**Your instructions:** Once you find the line with "[View image #2] (80, 174)" in the entries below, return exactly every line from it through the line with "Puerh Rose (1015, 428)".

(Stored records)
##############################
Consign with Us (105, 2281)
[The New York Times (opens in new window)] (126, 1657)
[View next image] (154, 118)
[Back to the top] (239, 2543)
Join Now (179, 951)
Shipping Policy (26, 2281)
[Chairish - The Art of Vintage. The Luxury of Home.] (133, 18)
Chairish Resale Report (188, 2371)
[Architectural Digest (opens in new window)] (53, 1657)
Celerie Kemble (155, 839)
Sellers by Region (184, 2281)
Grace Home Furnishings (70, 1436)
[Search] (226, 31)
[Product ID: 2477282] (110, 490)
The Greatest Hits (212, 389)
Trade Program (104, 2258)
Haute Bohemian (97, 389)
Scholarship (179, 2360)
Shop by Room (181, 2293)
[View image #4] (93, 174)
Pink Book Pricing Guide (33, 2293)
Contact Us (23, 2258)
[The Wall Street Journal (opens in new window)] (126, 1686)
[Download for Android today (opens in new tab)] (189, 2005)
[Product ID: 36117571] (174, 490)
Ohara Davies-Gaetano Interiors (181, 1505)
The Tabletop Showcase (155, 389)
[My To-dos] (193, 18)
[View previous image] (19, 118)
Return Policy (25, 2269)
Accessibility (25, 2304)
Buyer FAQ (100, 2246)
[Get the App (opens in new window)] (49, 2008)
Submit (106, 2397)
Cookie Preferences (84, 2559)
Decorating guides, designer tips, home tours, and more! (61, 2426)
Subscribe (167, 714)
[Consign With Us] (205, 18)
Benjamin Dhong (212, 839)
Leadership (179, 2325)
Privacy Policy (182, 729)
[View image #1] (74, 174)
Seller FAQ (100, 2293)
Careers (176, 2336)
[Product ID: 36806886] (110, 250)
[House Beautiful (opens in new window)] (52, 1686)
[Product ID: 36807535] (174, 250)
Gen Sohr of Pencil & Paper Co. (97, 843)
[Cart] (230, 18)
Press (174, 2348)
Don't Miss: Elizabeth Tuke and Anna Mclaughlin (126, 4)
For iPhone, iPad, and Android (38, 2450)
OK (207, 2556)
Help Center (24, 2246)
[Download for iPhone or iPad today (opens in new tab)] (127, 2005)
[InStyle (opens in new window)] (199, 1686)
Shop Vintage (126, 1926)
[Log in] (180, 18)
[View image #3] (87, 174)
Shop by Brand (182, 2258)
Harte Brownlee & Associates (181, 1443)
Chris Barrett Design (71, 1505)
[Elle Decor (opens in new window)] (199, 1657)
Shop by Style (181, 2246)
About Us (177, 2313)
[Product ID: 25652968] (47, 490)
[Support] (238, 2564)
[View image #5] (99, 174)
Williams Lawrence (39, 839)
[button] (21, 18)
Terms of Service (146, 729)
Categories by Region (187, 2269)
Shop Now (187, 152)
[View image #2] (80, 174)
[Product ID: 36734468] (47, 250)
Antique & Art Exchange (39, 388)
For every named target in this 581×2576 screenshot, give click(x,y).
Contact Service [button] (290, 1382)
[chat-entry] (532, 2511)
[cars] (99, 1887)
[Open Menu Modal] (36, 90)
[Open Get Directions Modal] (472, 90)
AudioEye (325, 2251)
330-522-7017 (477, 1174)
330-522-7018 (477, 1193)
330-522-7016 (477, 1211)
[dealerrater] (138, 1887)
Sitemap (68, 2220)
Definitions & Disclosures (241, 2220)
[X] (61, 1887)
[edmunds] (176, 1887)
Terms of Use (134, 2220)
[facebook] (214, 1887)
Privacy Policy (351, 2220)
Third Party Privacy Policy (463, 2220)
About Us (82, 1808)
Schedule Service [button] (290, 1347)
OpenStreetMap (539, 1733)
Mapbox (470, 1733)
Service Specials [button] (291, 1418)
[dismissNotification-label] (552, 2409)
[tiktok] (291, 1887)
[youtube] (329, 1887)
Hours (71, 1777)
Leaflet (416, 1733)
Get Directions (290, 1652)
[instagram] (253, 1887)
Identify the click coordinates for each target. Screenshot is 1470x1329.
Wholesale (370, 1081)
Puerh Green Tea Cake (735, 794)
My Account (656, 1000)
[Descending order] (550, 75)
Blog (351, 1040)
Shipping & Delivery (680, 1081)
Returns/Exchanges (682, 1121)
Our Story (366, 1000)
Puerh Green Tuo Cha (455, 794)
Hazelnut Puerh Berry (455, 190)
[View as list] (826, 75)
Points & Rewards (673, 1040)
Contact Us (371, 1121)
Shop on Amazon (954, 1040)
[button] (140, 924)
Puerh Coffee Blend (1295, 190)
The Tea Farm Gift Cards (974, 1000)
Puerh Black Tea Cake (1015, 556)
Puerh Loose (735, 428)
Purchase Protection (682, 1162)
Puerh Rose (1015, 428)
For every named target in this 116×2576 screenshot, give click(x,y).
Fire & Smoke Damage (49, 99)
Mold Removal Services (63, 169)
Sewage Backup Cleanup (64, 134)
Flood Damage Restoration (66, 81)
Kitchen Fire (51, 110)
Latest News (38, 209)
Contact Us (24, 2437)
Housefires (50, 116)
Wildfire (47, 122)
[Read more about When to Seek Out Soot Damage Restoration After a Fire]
##############################
**Solution to this problem:**
[View image #2] (80, 174)
[Product ID: 36734468] (47, 250)
Antique & Art Exchange (39, 388)
For every named target in this 581×2576 screenshot, give click(x,y).
Contact Service [button] (290, 1382)
[chat-entry] (532, 2511)
[cars] (99, 1887)
[Open Menu Modal] (36, 90)
[Open Get Directions Modal] (472, 90)
AudioEye (325, 2251)
330-522-7017 (477, 1174)
330-522-7018 (477, 1193)
330-522-7016 (477, 1211)
[dealerrater] (138, 1887)
Sitemap (68, 2220)
Definitions & Disclosures (241, 2220)
[X] (61, 1887)
[edmunds] (176, 1887)
Terms of Use (134, 2220)
[facebook] (214, 1887)
Privacy Policy (351, 2220)
Third Party Privacy Policy (463, 2220)
About Us (82, 1808)
Schedule Service [button] (290, 1347)
OpenStreetMap (539, 1733)
Mapbox (470, 1733)
Service Specials [button] (291, 1418)
[dismissNotification-label] (552, 2409)
[tiktok] (291, 1887)
[youtube] (329, 1887)
Hours (71, 1777)
Leaflet (416, 1733)
Get Directions (290, 1652)
[instagram] (253, 1887)
Identify the click coordinates for each target. Screenshot is 1470x1329.
Wholesale (370, 1081)
Puerh Green Tea Cake (735, 794)
My Account (656, 1000)
[Descending order] (550, 75)
Blog (351, 1040)
Shipping & Delivery (680, 1081)
Returns/Exchanges (682, 1121)
Our Story (366, 1000)
Puerh Green Tuo Cha (455, 794)
Hazelnut Puerh Berry (455, 190)
[View as list] (826, 75)
Points & Rewards (673, 1040)
Contact Us (371, 1121)
Shop on Amazon (954, 1040)
[button] (140, 924)
Puerh Coffee Blend (1295, 190)
The Tea Farm Gift Cards (974, 1000)
Puerh Black Tea Cake (1015, 556)
Puerh Loose (735, 428)
Purchase Protection (682, 1162)
Puerh Rose (1015, 428)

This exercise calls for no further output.